Seafood is a staple of Konkani cuisine, given the region’s coastal location. Another key ingredient is coconut, which is used in all its forms – dried, grated, fried, as milk and as a paste. Coconut is often added to dishes to counterbalance intense, spicy flavours; Konkani cuisine is notoriously spicy and cooks rely heavily on dried, red chillies.
Along with red chillies, other fragrant spices used include cumin, coriander seeds, ginger, cardamom, garlic and peppercorns. Fruit is also used in abundance in Konkani cooking and is added to many savoury dishes as well as sweet dishes.
The Konkan region boasts many specialities, one of which being Kombi Vade. Originating from Malvan, this is a traditional chicken curry made using the meat and bones of the chicken. Vade – a fluffy, fried bread similar to Puri – is served with the chicken and often accompanied by a wedge of lemon and raw onion. Kombi Vade is often enjoyed with a cup of Solkadhi, which is a refreshing curry drink made from Kokum and coconut milk.
A favourite fish dish of the region is Bangda Fry. This dish is made using Bangda (which means ‘mackerel’ in Marathi); a common fish found in local waters. To prepare the dish, the mackerel is washed and then marinated in red chilli powder, ginger, turmeric, ginger and salt. Once the flavours have infused the fish, it is deep-fried until crisp and golden brown on both sides. Bangda Fry is most commonly served with rice and Dal.
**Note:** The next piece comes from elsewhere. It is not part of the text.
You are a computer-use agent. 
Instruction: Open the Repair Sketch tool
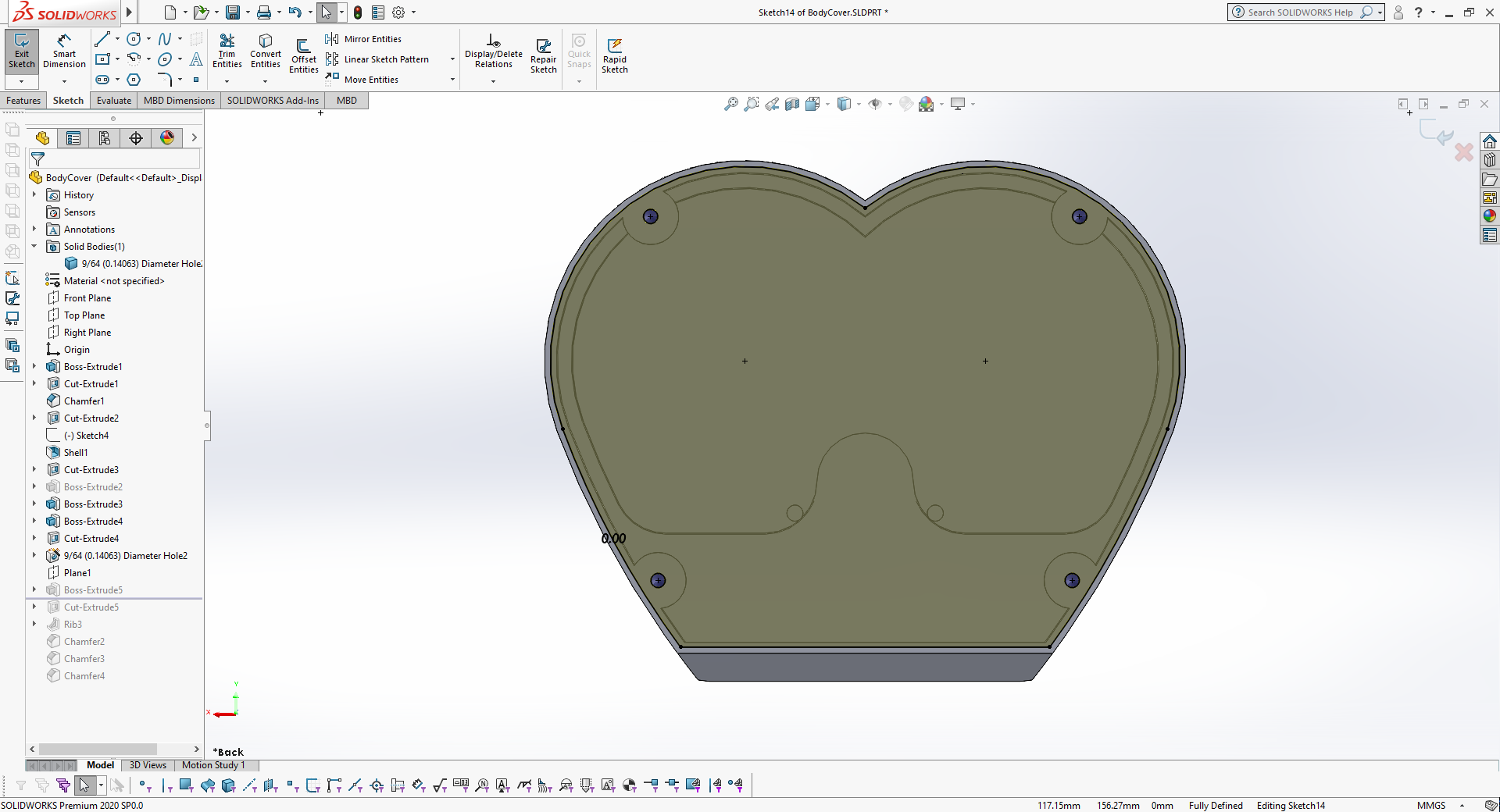coord(543,55)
Mori Chi Aamti is a fish curry synonymous with the Konkan region and is made using chunks of shark meat. Pomfret is another favourite fish and is the main ingredient of Paplet Saar, a Malvani-style curry served with steamed rice.
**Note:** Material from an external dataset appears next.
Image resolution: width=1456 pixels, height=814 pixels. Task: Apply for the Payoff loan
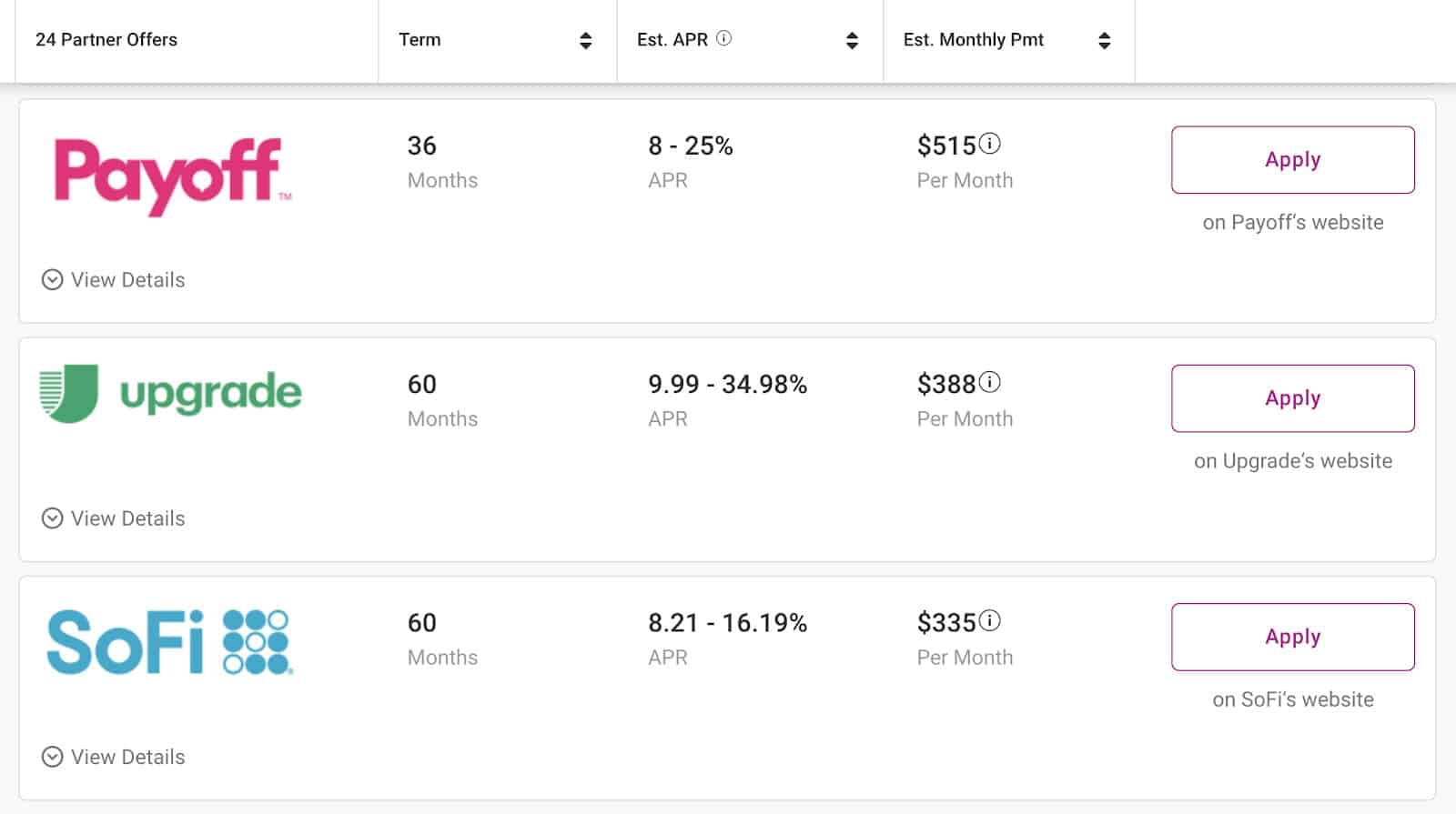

While meat and fish-based meals make up a large part of Konkani cuisine, there are also a number of staple vegetarian dishes. Arguably one of the tastiest dishes is Phanasachi Bhaji, which is a dry, jackfruit curry. Young, green jackfruits are used to make this dish, as ripened jackfruits are often enjoyed on their own as a fruit. The green jackfruit is boiled down and mashed before being added to a pan and sautéed with ingredients such as onion, garlic and a number of spices. Many of the locals consider jackfruit to be an ideal replacement for meat.
Along with savoury dishes, people of the Konkan region are extremely fond of cakes and breads. A cucumber cake, known as Dhondas, is a staple sweet of Konkan. It is prepared by baking a cucumber and then mixing it into a batter along with jaggery. Ghavan, a thin pancake with a web-like appearance, is another favourite sweet and is enjoyed throughout the region.